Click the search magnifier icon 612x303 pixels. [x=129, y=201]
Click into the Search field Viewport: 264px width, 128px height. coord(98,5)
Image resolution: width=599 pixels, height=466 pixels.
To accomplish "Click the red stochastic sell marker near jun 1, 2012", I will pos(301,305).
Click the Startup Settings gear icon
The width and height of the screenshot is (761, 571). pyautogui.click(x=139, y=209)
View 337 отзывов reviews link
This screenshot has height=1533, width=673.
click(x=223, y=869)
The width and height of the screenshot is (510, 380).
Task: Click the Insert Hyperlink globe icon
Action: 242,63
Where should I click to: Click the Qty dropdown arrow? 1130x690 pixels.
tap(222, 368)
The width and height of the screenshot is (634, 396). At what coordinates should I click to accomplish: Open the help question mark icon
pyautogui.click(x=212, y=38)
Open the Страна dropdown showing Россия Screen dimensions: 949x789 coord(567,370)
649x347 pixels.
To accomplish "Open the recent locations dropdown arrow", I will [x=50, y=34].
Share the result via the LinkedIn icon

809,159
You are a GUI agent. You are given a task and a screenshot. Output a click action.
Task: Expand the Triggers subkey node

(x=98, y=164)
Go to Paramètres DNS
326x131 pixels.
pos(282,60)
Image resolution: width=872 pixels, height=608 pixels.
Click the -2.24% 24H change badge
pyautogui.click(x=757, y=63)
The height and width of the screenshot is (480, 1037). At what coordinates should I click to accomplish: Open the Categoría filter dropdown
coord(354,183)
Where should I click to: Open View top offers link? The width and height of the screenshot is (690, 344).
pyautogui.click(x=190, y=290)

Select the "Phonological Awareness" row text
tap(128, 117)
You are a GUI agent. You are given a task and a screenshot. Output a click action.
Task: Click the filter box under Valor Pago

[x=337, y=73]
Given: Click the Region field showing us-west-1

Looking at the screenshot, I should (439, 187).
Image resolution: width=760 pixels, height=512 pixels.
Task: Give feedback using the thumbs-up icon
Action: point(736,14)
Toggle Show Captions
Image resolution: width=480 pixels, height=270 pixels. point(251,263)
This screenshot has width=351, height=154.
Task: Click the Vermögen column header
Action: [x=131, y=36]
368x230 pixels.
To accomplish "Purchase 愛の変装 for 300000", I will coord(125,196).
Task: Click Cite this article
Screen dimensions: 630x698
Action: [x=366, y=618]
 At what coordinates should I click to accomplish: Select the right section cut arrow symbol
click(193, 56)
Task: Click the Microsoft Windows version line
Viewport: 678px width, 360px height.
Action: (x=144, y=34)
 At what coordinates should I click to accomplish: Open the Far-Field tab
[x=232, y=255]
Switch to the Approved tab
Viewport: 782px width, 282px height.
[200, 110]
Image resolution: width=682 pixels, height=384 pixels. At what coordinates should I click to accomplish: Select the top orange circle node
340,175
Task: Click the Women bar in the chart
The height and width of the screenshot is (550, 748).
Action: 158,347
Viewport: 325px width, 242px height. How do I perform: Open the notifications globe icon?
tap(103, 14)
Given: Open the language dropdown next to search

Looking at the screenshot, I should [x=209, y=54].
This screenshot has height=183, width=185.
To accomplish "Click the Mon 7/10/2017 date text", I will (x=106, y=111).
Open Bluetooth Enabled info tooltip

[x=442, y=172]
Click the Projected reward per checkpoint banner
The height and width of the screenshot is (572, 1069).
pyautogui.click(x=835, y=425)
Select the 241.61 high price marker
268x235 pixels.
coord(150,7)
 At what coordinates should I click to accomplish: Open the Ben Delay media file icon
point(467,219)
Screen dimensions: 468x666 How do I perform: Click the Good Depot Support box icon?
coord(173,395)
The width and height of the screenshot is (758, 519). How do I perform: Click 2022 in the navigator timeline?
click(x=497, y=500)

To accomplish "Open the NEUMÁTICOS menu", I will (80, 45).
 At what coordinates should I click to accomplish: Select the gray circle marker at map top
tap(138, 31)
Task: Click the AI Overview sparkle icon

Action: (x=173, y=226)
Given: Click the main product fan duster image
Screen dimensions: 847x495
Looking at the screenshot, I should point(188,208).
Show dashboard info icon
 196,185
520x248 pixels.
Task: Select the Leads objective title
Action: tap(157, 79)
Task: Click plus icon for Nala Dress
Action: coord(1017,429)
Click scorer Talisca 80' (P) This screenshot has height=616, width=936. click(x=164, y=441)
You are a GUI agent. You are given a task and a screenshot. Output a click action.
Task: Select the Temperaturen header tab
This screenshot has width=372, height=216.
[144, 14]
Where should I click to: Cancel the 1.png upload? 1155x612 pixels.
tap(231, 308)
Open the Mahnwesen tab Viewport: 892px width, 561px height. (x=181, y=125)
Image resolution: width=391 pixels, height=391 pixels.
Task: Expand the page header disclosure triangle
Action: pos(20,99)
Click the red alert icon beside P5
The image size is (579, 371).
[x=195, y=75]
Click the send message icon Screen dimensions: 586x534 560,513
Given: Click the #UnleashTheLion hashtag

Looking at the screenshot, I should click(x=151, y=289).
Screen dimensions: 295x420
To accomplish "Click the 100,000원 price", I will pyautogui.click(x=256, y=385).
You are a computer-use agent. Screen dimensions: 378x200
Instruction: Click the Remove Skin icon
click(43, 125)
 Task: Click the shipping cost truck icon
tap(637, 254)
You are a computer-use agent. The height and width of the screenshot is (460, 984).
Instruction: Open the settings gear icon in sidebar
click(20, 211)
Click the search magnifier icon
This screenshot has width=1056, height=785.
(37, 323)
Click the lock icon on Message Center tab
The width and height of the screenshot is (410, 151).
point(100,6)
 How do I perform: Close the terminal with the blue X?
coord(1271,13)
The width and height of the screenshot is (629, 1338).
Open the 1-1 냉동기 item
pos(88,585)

-=-=-

▸ Aim of the task:
Your reply must consist solely of the number of lines in the data that contain the word "computer".

▸ Solution for this task:
2